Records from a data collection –
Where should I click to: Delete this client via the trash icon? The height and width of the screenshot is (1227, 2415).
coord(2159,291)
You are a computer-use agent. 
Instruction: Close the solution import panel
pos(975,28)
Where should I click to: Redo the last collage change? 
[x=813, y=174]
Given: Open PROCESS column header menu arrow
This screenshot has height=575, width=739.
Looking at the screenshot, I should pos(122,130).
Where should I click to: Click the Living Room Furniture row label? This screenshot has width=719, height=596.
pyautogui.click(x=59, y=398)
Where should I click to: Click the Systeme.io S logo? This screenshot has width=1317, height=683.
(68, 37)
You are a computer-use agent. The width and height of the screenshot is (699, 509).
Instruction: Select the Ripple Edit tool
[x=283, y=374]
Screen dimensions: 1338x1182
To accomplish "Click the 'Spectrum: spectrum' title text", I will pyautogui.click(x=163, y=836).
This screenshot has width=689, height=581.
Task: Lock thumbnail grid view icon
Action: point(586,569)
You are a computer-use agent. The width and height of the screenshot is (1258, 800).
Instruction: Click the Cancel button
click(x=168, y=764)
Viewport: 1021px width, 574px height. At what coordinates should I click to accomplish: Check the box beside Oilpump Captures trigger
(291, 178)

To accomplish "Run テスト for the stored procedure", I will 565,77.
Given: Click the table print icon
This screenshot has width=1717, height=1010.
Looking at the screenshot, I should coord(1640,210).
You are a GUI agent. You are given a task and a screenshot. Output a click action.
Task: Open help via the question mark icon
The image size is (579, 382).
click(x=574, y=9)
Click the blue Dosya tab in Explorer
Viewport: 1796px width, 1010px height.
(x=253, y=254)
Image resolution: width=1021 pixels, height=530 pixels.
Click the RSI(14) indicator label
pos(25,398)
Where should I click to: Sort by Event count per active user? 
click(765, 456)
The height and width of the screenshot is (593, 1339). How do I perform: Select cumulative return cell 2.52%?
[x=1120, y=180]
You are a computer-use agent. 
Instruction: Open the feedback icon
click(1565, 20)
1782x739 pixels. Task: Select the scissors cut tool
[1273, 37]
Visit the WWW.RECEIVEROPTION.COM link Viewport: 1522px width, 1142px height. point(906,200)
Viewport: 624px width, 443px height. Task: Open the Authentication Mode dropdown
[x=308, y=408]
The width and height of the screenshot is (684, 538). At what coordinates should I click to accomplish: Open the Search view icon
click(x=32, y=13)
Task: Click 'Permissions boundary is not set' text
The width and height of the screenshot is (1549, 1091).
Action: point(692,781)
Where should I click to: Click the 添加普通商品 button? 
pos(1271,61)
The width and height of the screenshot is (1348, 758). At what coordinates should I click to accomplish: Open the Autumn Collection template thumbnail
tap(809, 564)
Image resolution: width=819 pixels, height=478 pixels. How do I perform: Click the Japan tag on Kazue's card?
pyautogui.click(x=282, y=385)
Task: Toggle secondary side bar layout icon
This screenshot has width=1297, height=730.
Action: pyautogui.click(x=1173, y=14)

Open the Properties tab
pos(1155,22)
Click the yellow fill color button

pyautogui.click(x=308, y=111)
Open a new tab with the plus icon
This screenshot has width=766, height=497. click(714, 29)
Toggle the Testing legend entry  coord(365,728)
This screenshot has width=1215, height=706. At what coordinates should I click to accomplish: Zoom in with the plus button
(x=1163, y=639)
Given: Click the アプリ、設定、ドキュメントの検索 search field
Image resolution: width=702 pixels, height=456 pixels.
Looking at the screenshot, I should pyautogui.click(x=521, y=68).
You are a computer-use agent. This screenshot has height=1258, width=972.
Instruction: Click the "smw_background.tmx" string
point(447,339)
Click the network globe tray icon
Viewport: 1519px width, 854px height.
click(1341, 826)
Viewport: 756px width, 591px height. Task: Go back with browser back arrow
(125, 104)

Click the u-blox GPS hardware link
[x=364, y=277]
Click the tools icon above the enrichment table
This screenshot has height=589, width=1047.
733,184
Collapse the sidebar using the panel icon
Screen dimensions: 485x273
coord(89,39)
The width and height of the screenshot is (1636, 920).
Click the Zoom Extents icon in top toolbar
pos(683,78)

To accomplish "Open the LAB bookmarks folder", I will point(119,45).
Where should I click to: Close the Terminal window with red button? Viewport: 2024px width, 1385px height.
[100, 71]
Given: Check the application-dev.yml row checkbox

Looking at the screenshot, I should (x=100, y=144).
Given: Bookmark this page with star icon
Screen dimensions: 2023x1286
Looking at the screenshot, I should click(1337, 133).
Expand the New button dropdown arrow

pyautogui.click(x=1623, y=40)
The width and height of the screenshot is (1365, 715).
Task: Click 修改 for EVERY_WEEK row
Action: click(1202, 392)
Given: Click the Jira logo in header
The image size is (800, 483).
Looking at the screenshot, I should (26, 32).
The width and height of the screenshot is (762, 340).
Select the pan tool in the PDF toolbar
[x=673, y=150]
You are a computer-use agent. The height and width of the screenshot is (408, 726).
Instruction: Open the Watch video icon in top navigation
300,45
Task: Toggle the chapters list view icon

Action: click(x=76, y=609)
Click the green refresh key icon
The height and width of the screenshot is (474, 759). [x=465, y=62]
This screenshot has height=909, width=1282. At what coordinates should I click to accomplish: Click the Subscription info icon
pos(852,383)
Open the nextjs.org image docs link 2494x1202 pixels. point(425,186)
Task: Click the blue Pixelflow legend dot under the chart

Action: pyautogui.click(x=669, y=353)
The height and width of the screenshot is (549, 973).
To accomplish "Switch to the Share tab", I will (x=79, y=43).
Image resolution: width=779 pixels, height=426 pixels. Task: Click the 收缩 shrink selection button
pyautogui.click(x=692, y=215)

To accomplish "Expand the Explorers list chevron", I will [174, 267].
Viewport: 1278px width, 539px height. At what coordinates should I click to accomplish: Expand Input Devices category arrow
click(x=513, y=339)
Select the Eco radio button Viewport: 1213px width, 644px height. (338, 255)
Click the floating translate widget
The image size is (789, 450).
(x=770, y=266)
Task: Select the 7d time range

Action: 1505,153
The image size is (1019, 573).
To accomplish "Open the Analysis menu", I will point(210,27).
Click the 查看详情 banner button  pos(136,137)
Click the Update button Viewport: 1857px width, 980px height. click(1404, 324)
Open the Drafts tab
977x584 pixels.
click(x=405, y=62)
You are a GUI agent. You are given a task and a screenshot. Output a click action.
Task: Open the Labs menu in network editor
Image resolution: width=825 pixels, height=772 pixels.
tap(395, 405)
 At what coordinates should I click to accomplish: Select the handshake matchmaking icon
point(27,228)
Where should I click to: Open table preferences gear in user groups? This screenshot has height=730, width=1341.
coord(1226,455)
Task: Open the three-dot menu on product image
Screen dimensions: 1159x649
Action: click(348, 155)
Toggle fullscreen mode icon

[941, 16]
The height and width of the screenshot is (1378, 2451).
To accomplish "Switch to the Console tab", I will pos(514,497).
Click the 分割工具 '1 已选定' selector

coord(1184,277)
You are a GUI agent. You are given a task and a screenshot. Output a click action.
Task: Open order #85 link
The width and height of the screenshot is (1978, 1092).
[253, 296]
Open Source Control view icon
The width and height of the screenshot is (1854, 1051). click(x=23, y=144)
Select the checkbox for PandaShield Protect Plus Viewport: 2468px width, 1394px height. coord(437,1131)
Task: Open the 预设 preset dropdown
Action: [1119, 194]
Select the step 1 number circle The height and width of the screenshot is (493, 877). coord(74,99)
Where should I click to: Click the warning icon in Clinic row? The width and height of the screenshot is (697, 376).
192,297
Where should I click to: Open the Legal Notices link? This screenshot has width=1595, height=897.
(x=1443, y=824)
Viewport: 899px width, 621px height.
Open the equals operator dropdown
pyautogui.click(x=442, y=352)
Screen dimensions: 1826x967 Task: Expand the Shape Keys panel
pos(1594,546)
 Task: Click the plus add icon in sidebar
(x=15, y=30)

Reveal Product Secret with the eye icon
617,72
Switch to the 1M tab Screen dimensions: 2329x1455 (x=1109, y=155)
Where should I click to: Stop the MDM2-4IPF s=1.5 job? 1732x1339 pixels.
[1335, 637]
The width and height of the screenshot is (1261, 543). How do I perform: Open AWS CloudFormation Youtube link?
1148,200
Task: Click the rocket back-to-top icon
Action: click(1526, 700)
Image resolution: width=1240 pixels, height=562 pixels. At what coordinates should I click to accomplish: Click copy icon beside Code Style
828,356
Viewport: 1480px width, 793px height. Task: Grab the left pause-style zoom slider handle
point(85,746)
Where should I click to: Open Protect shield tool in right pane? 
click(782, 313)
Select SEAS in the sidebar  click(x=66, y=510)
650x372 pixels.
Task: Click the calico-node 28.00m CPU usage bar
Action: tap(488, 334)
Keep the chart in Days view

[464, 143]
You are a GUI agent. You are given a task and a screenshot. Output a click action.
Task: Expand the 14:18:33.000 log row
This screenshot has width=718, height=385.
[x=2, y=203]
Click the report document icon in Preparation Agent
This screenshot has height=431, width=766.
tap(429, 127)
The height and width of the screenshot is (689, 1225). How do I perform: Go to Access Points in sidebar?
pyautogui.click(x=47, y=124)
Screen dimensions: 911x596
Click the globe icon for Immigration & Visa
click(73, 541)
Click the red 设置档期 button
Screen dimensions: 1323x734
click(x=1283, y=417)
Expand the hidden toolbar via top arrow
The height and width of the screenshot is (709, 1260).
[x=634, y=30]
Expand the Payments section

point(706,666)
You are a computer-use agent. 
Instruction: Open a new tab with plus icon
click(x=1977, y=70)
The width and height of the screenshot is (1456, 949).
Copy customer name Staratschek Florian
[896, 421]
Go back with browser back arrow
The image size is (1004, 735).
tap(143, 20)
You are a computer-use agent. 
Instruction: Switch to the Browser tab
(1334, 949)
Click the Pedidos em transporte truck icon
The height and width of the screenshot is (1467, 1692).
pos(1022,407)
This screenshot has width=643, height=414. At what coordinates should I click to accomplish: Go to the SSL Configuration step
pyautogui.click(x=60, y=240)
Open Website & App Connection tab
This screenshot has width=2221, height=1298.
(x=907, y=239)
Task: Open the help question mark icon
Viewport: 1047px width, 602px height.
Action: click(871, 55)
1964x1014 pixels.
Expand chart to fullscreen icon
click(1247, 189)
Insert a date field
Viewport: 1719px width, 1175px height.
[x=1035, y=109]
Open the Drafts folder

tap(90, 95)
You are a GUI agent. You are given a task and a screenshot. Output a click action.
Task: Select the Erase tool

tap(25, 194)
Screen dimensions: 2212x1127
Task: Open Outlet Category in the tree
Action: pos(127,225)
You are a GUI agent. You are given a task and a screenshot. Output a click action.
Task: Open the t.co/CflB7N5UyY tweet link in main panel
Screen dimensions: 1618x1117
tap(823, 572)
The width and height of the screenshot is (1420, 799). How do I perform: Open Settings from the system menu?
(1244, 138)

Exercise goal – Wherever a line in the entries holds "network", copy that line.

Exercise output –
Click the network globe tray icon
Task: Open the Labs menu in network editor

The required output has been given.